If it seems that my obsessive compulsive personality is fairly obvious in my writing I am put in the shade by Joe Friel, founder of Training Peaks, elite coach and author of a number of books on training for endurance athletes. I have just read one of those books Fast After Fifty. He was 70 when he wrote it and I suspect the title should have been This is how I’m Gonna be Fast After Seventy. It’s an informative read and some of his wisdom will find its way into my training regime.
In the first chapter we learn what age does to you and it ain’t pretty …
To go on churning out fast times in the pool your shoulders have to stand up extremely well and you need a remarkable tolerance of the view from the waterline of the inside of a pool. At least it’s weightless.

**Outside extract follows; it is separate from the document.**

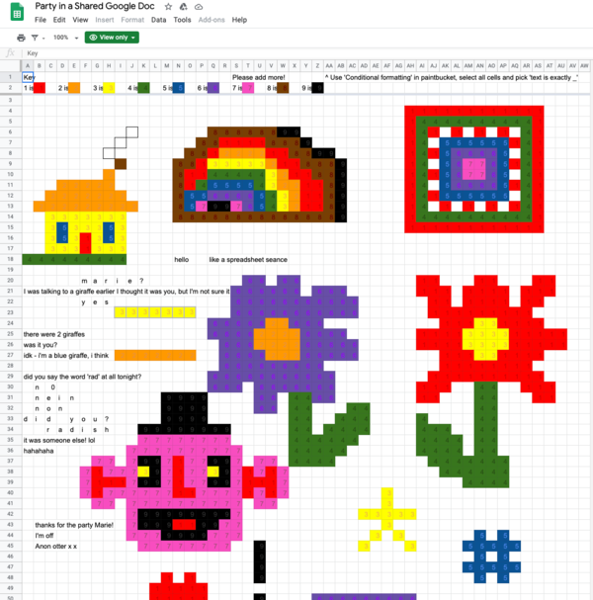Click the fx formula icon
This screenshot has width=593, height=600.
pyautogui.click(x=10, y=53)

The runner on the other hand has to absorb their body weight as it hits the ground over and over. Quads and calves work to absorb momentum even as the muscles extend – eccentric contraction. In cycling muscles shorten as they contract – concentric contraction – and suffer less fatigue as a consequence.

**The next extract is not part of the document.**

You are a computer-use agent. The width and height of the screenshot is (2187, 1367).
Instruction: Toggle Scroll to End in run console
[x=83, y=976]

At first glance things look pretty good for the cyclist but that graph only goes to age 64! But it seems that the niggling little injuries are fewer – just don’t come off your bike and sustain the big ones.
As well as a prescription for training Joe encourages weight lifting and discusses recovery strategies, sleep and diet.
A very worthwhile read, I recommend it.
But once again the research is into the persisting older athlete. There is little to indicate what the reforming couch potato can expect to achieve in his or her later years. No good looking backwards for answers. Before the boomers took up jogging older folk were expected to take it easy, nothing too strenuous. We are pioneers.